Kingston University is to conduct a review of its occupational health service for staff after an inquest heard how Diana Winstanley, a professor in the university's School of Human Resource management, hanged herself in her home in July shortly after complaining to her ex-husband about heavy workloads.
The university had received no indication that Professor Winstanley, who was an expert in work-related stress, was suffering as a result of her workload.
The tragic news comes as many universities are considering outsourcing confidential staff counselling services, which are seen as a vital lifeline for a growing number of academics suffering acute levels of stress.
David Berger, who chairs the Association for University and College Counselling and is head of counselling at Hull University where the service for staff is about to be outsourced, warned that outsourcing could in effect leave some staff with no support or outlet for their anxieties.
He said: "Although some staff may quite like it, others will find it virtually impossible to find the time to go to offices outside the university within normal working hours."
Mr Berger said there was anecdotal evidence that both work-related stress and mental ill-health were on the rise among academic staff. The AUCC is taking steps to plot the trend.
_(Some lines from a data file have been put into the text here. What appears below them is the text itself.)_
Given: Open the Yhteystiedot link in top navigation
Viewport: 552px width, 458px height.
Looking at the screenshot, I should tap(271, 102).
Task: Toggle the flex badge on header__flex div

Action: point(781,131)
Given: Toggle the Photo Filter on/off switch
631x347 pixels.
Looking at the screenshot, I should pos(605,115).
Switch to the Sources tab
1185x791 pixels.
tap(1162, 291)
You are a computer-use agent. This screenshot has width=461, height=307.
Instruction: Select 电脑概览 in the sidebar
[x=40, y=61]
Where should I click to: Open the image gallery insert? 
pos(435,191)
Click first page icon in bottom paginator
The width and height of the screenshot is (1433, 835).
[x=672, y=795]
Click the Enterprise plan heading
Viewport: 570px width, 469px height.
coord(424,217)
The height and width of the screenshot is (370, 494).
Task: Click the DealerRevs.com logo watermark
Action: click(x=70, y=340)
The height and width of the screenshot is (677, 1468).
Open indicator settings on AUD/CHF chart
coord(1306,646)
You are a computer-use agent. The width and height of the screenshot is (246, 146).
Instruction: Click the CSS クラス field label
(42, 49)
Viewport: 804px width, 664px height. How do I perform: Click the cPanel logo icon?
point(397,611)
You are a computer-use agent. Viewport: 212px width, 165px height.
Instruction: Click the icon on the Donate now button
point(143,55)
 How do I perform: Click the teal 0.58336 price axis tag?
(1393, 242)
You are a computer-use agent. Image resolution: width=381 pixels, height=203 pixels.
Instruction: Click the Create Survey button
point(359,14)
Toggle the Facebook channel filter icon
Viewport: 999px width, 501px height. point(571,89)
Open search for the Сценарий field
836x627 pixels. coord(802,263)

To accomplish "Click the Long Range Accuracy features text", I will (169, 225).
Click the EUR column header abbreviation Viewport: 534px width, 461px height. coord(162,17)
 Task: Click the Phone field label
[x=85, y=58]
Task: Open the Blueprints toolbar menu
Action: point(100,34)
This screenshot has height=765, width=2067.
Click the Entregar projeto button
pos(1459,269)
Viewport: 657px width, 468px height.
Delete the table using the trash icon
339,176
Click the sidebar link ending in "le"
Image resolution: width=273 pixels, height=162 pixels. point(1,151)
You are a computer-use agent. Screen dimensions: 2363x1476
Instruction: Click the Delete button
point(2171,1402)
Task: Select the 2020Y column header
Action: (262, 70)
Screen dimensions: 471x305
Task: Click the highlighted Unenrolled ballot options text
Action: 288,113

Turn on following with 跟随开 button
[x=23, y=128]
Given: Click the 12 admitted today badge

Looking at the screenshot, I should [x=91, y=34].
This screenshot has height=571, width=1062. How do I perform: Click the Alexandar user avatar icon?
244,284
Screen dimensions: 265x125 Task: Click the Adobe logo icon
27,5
Sally Hunt, joint general secretary of the University and College Union, commented: "Our stress survey indicated borderline levels of psychological distress among staff. Employers must take action to reduce workloads and tackle the causes of occupational stress in the sector."
David Miles, Kingston's pro vice-chancellor for external affairs, told The Times Higher that the institution was preparing to review its staff support systems in the light of the tragedy.
Professor Miles said that higher education was "an area where people are expected to deliver high standards under pressured circumstances, and this is becoming increasingly so".
"There is a sense of profound shock here over Di's death. In the preceding weeks, to most people who met her she seemed to be her usual positive self," he said. "There was no indication she was suffering a level of stress that might have contributed to her death."
Professor Miles said that the university offered confidential counselling to its staff through its occupational health service and that it had recently revised its stress management policy.
Evidence submitted to the recent inquest, held at West Sussex Coroner's Court, suggested that Professor Winstanley was struggling in her job, which involved some overseas travel and grappling with challenges involving computer technology.
Professor Winstanley's former husband, Nicholas Jarrett, told the inquest that work had been the main cause of his ex-wife's anxiety shortly before her death.
Speaking to The Times Higher later, he said: "I have no doubt at all from the things that she said to me that she was under huge stress at work, and that she was finding it increasingly difficult to cope with the demands that were placed on her.
"I believe from what she said that she had inadequate administrative and technical support."
Christine Edwards, a colleague at Kingston and a long-standing friend of Professor Winstanley, said: "No one would have been more aware of the support available at the university than Diana.
"As far as we are aware, she had not set in motion any of the procedures within the university's human resources policies or accessed any of the support services open to her."